WHAT YOU ARE ASKED TO DO: Please output the lines from the one with "This screenshot has height=1080, width=1920." through the end of the data exactly as written, omitting all pictures.

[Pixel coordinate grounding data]

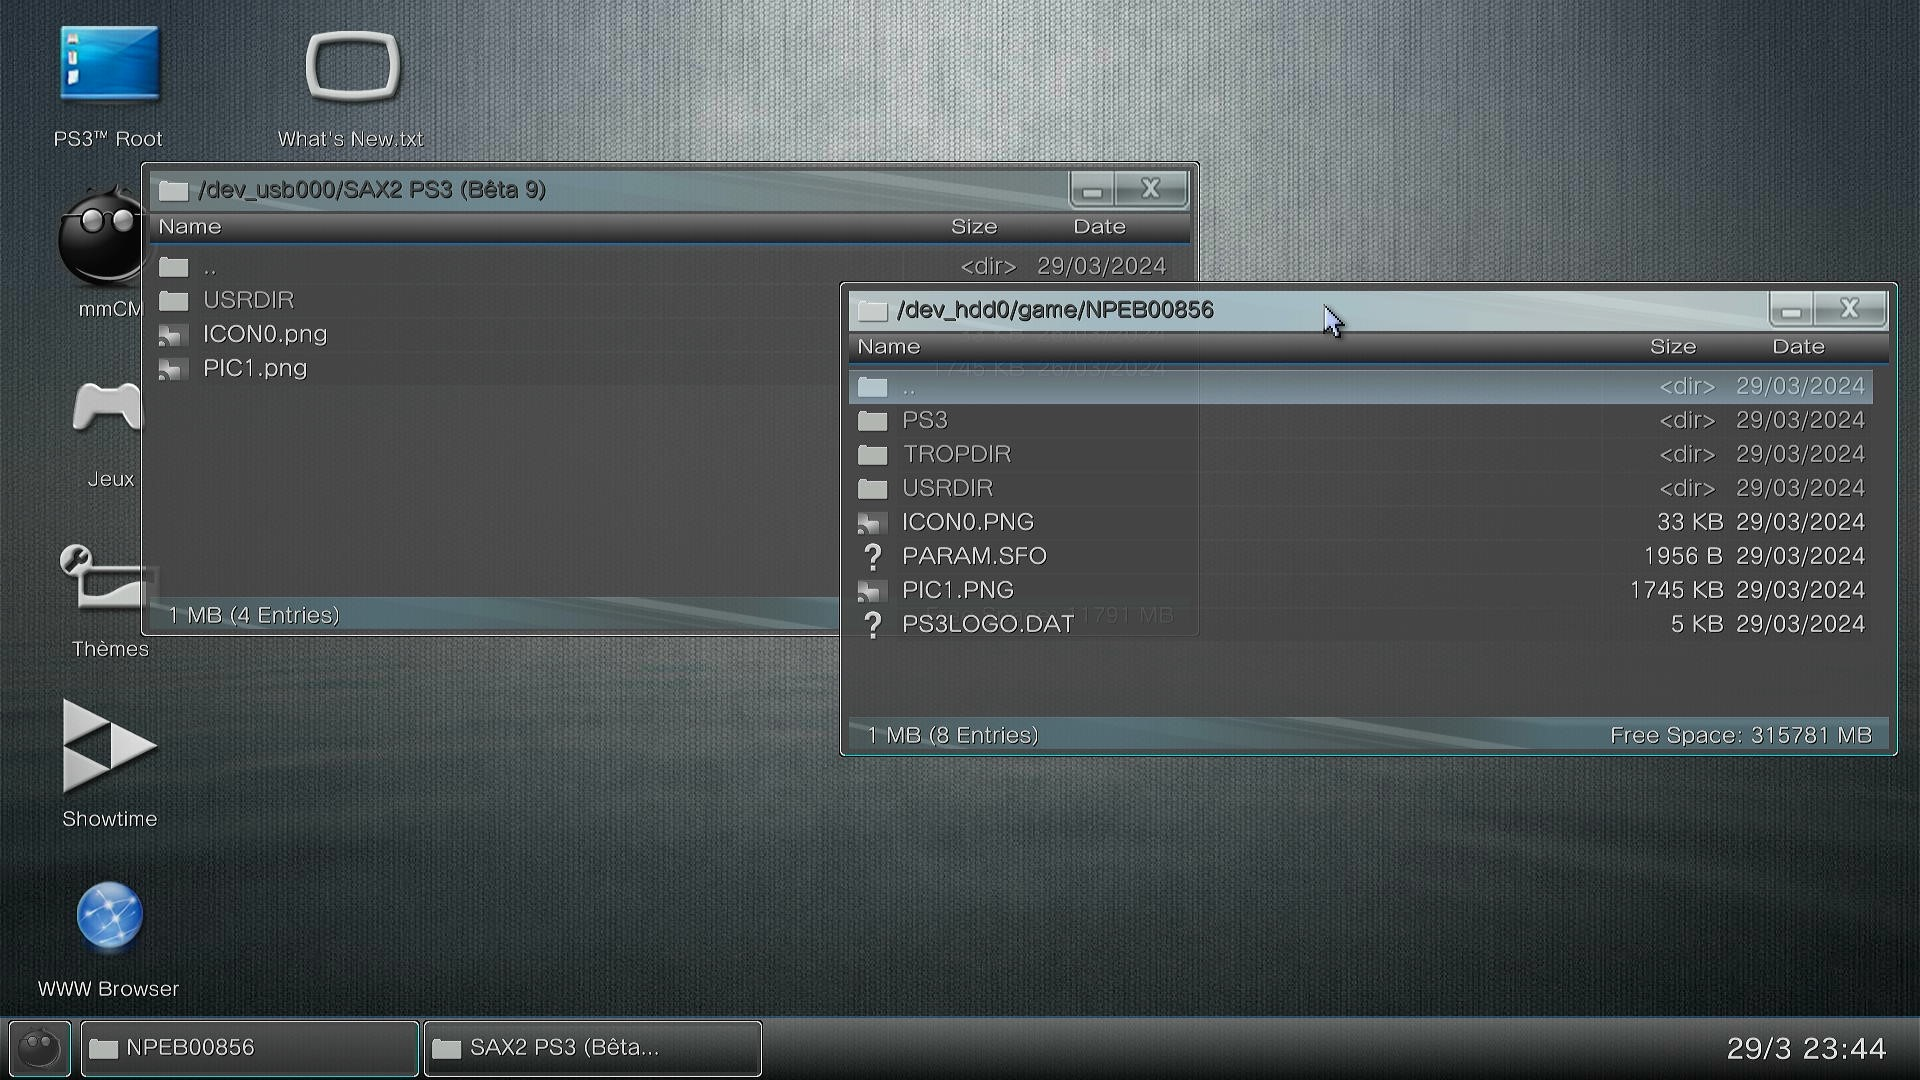The height and width of the screenshot is (1080, 1920).
Task: Open the TROPDIR folder
Action: [x=956, y=454]
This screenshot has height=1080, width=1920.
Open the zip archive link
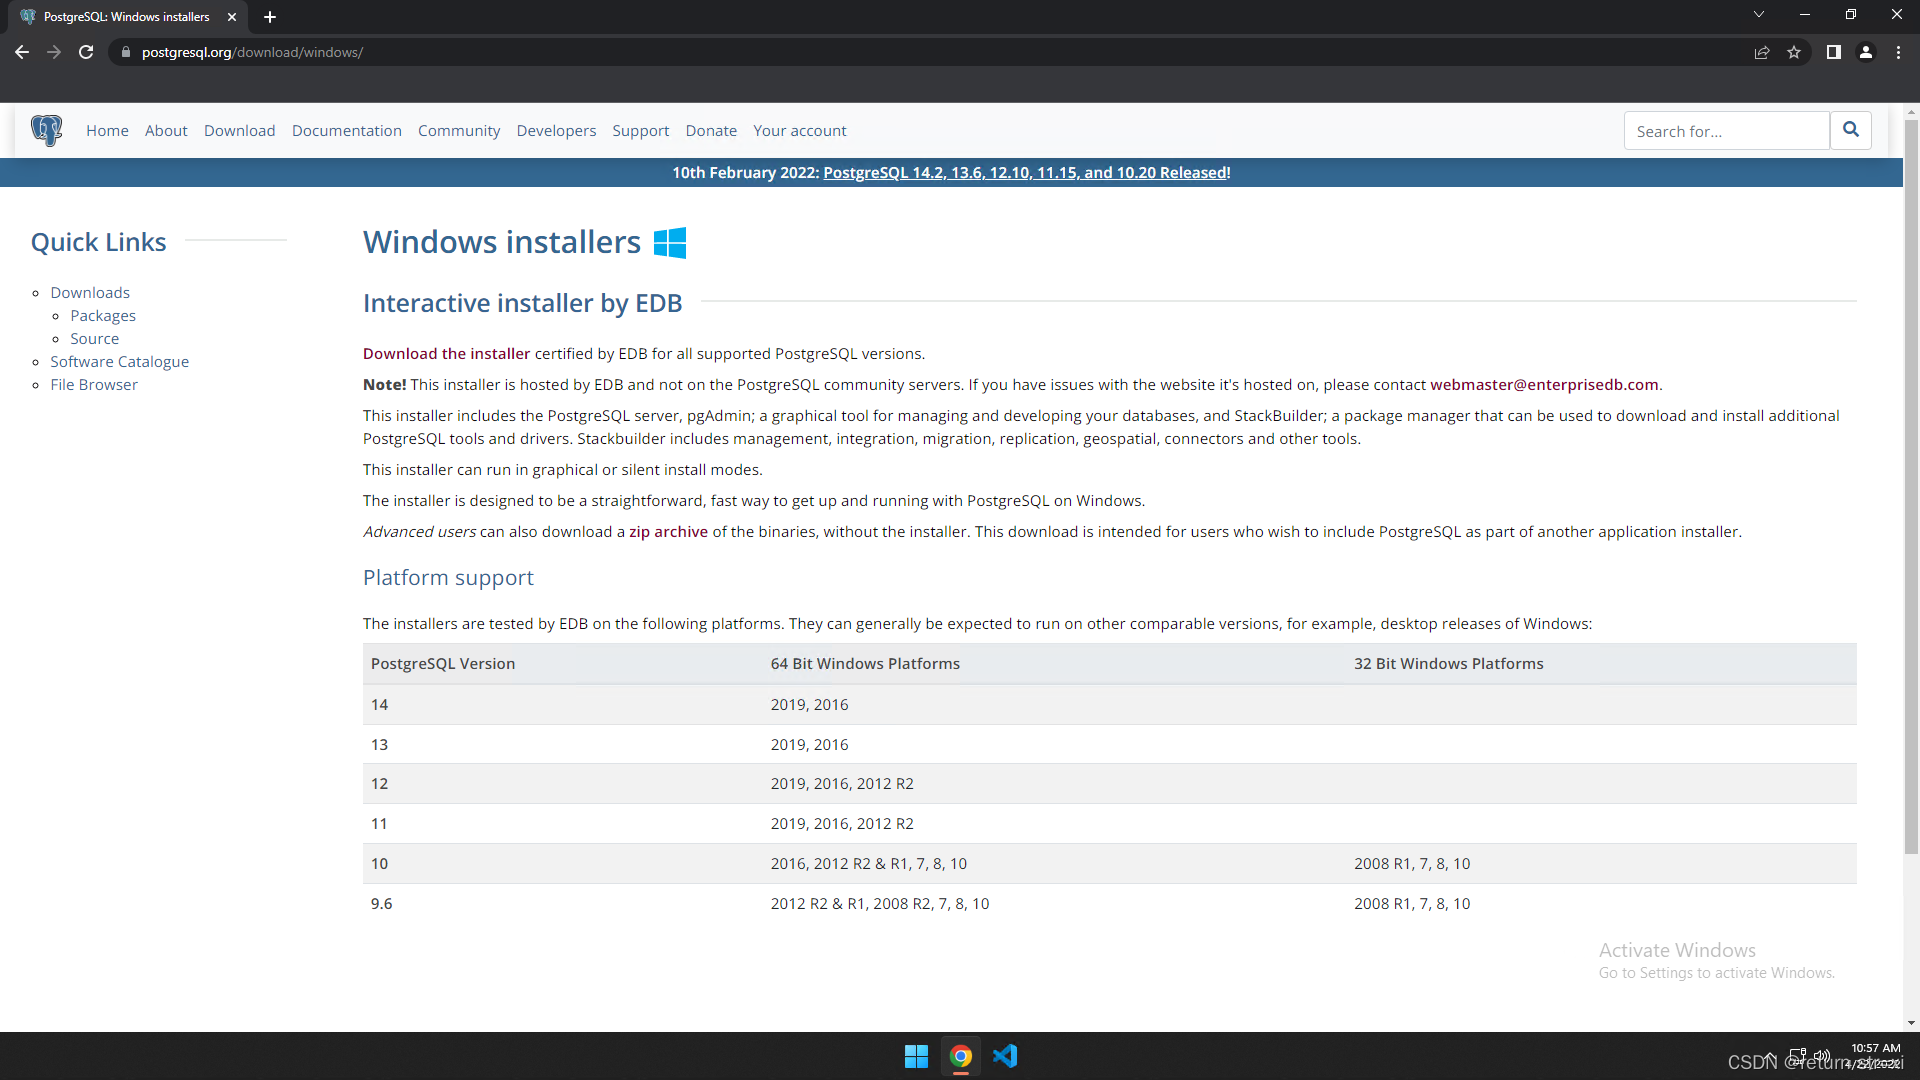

ANSWER SECTION:
This screenshot has height=1080, width=1920.
Open the zip archive link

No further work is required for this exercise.